Mehr Bilder und Infos unter: Montagsdemo Jüterburg
Kundgebung gegen Sozialabbau in Jüterbog
(MOZ) Jüterbog (ddp) Bei der ersten zentralen Demonstration gegen die Sozialpolitik der rot-grünen Bundesregierung in Brandenburg haben am Samstag in Jüterbog nach Veranstalterangaben über 800 Menschen ihrem Unmut Luft gemacht. Mit einem Pfeif- und Trommelkonzert zogen zwei Demonstrationszüge durch die Stadt zur abschließenden Kundgebung. Auf Transparenten stand das Motto der Veranstaltung “Nicht einsam — Gemeinsam gegen den Sozialabbau”. Im Mittelpunkt der Kritik standen die Agenda 2010 von Bundeskanzler Gerhard Schröder (SPD) und die Arbeitsmarktreform “Hartz IV”.
Peter Grottian von der Freien Universität Berlin und vom Sozialforum der Bundeshauptstadt rief zum verstärkten Protest gegen die Agenda 2010 auf. Er forderte die Einführung eines Grundeinkommens in Höhe von bis zu 1500 Euro sowie die Abschaffung der Ein-Euro-Jobs. Der Brandenburger PDS-Landtagsabgeordnete Wolfgang Gehrcke appellierte an PDS und WASG, geeint den Druck auf die Regierung zur Änderung der Sozialpolitik zu verstärken. Auch die Bevölkerung müsse ihren Protest verschärfen.

* DATEN
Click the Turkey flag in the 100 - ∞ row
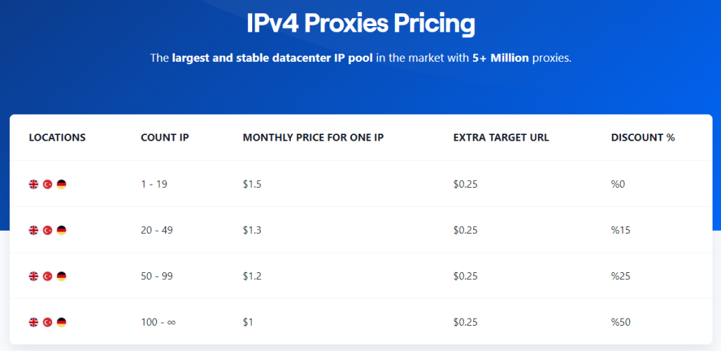This screenshot has height=351, width=721. point(47,322)
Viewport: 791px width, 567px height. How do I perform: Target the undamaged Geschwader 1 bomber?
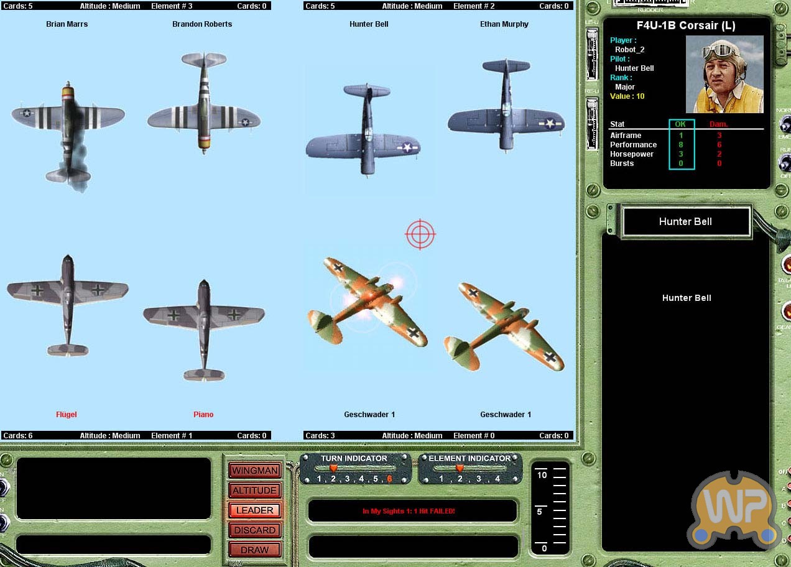(504, 326)
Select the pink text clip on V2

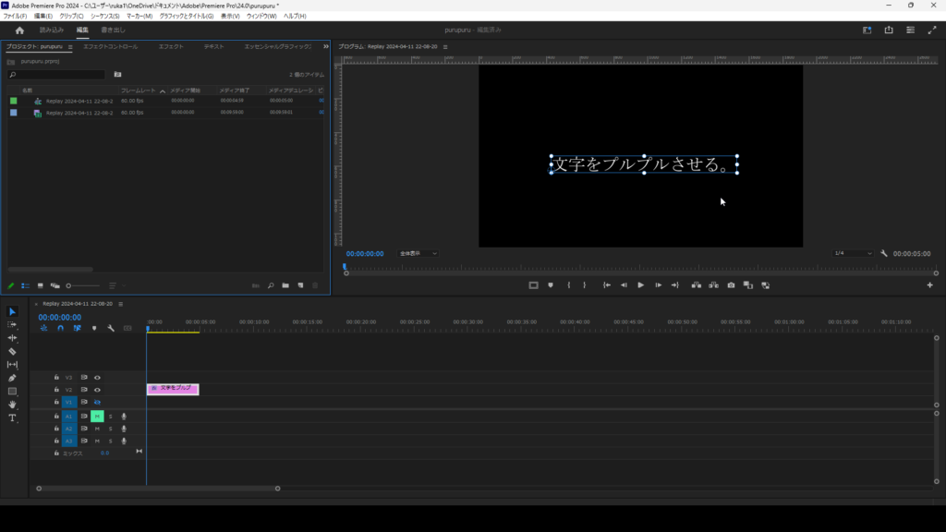[x=173, y=389]
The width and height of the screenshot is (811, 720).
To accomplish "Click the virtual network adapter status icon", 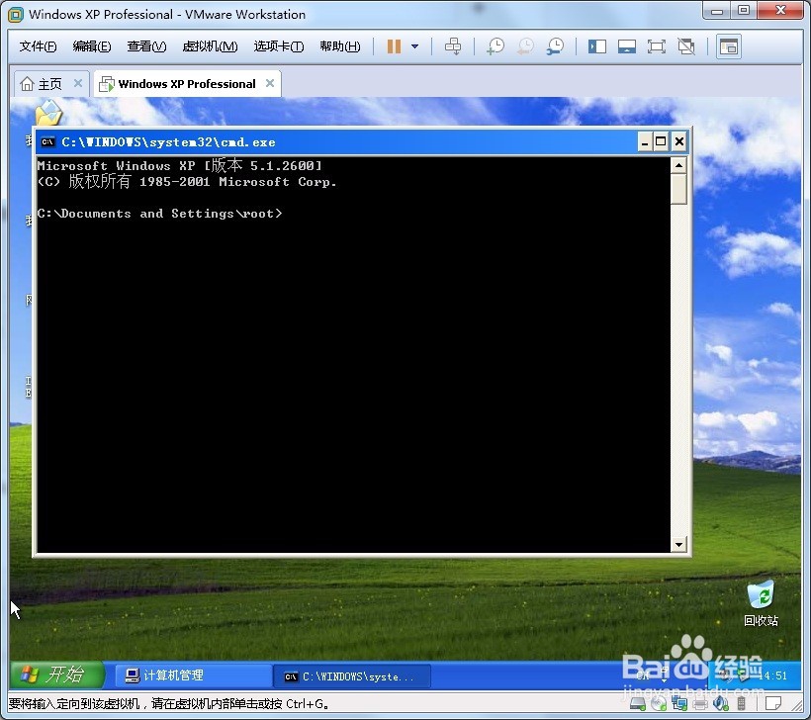I will tap(678, 703).
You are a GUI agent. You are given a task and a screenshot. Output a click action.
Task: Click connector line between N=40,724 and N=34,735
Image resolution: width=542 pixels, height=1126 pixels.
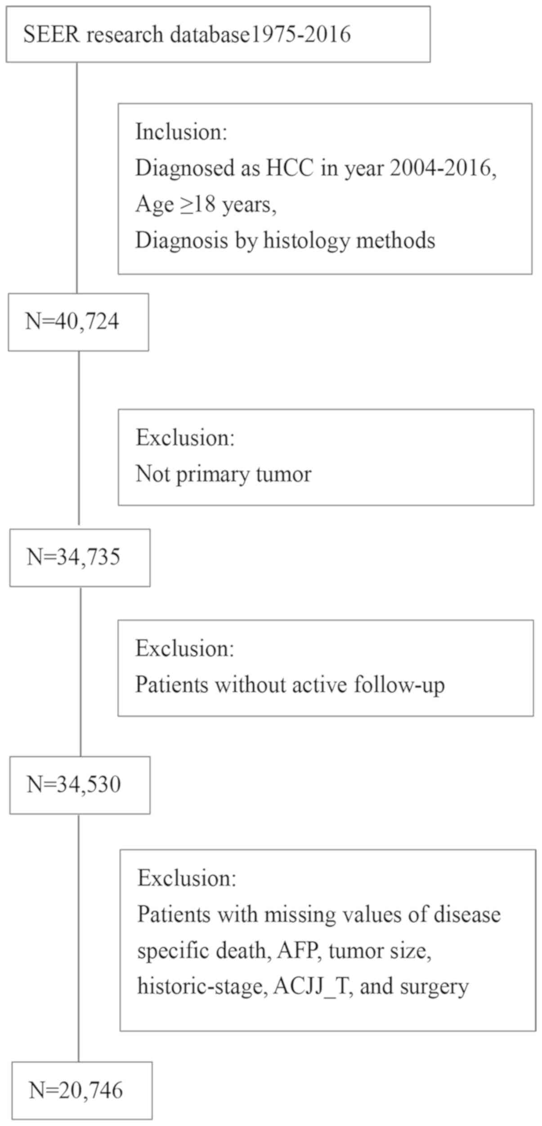(79, 438)
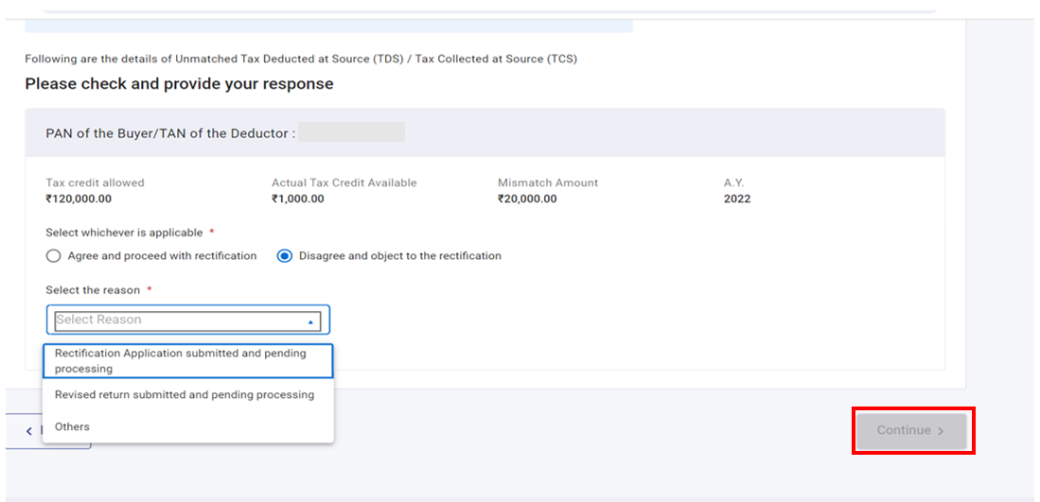Click the ₹20,000.00 mismatch amount
Viewport: 1040px width, 502px height.
click(527, 199)
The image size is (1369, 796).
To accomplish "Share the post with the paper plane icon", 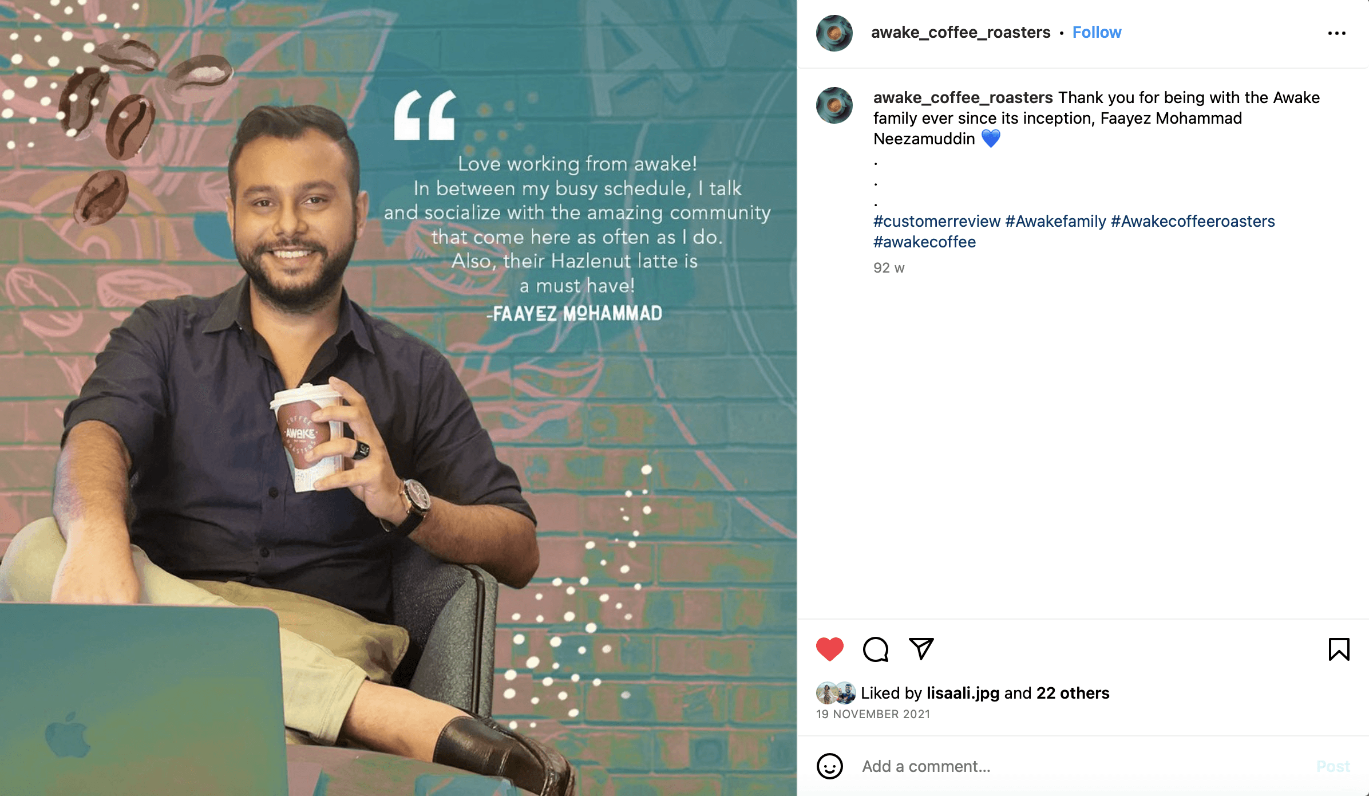I will pyautogui.click(x=921, y=649).
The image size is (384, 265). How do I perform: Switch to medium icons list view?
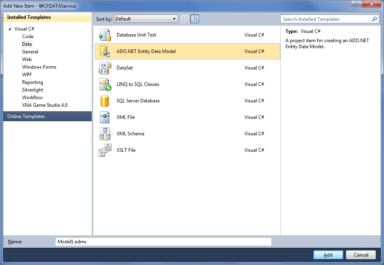[x=195, y=19]
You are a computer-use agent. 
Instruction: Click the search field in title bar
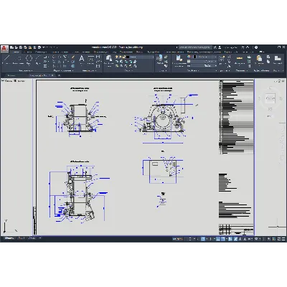click(x=195, y=47)
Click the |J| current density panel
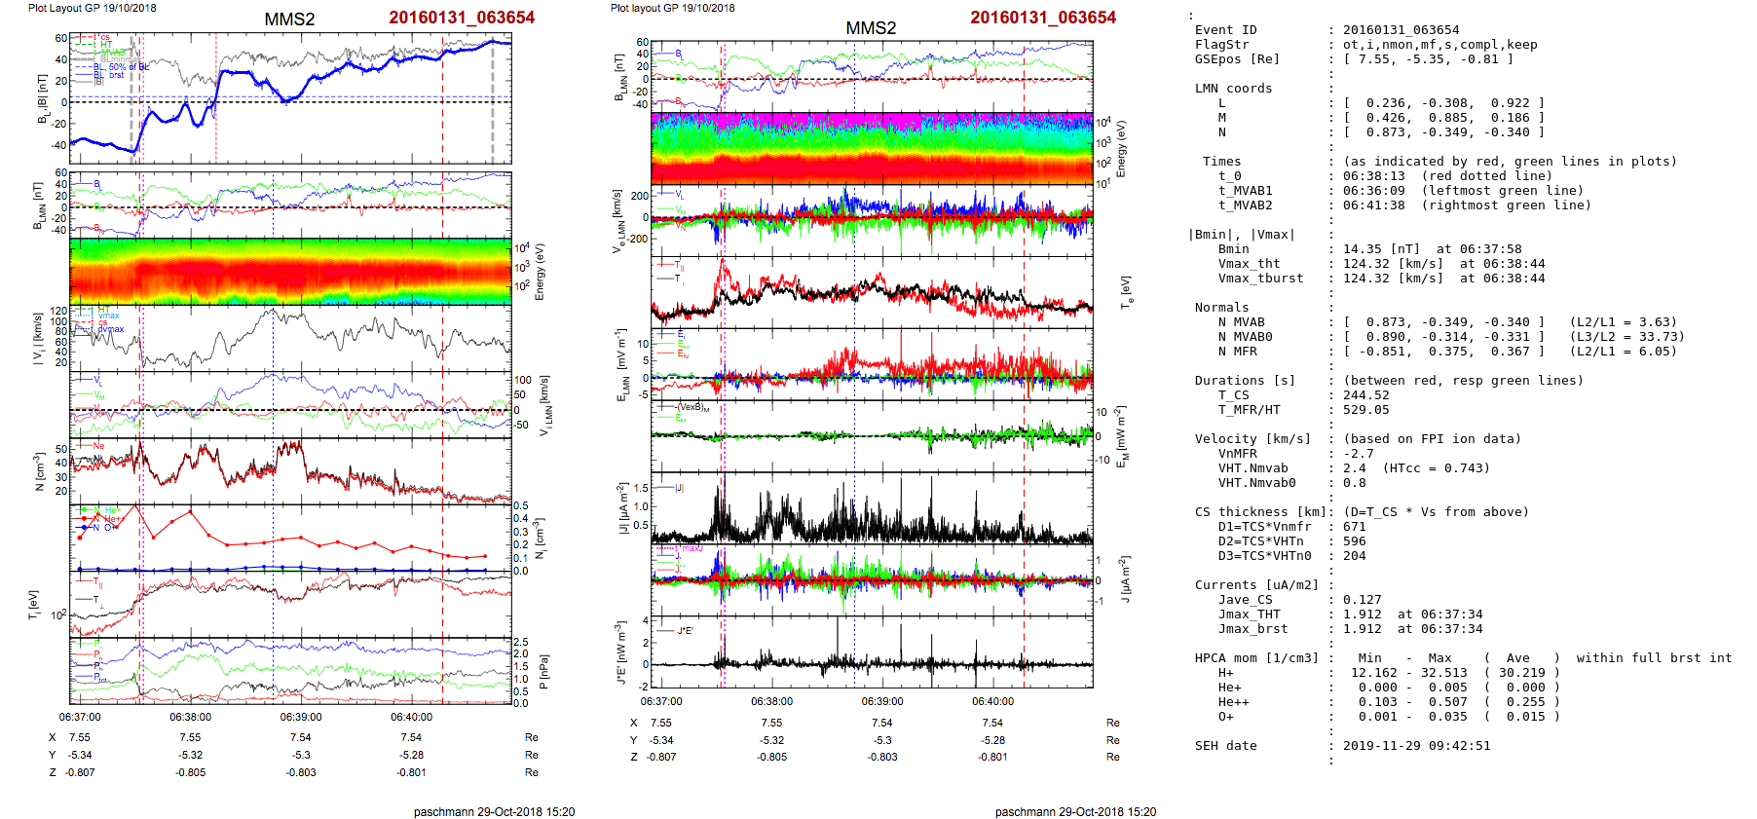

* AUFGABE
Gib aus dem Text über die Demonstration in Jüterbog die Stelle zwischen „Peter Grottian von“ und „ihren Protest verschärfen.“ wortgetreu wieder, beide Stellen eingeschlossen.

* LÖSUNG
Peter Grottian von der Freien Universität Berlin und vom Sozialforum der Bundeshauptstadt rief zum verstärkten Protest gegen die Agenda 2010 auf. Er forderte die Einführung eines Grundeinkommens in Höhe von bis zu 1500 Euro sowie die Abschaffung der Ein-Euro-Jobs. Der Brandenburger PDS-Landtagsabgeordnete Wolfgang Gehrcke appellierte an PDS und WASG, geeint den Druck auf die Regierung zur Änderung der Sozialpolitik zu verstärken. Auch die Bevölkerung müsse ihren Protest verschärfen.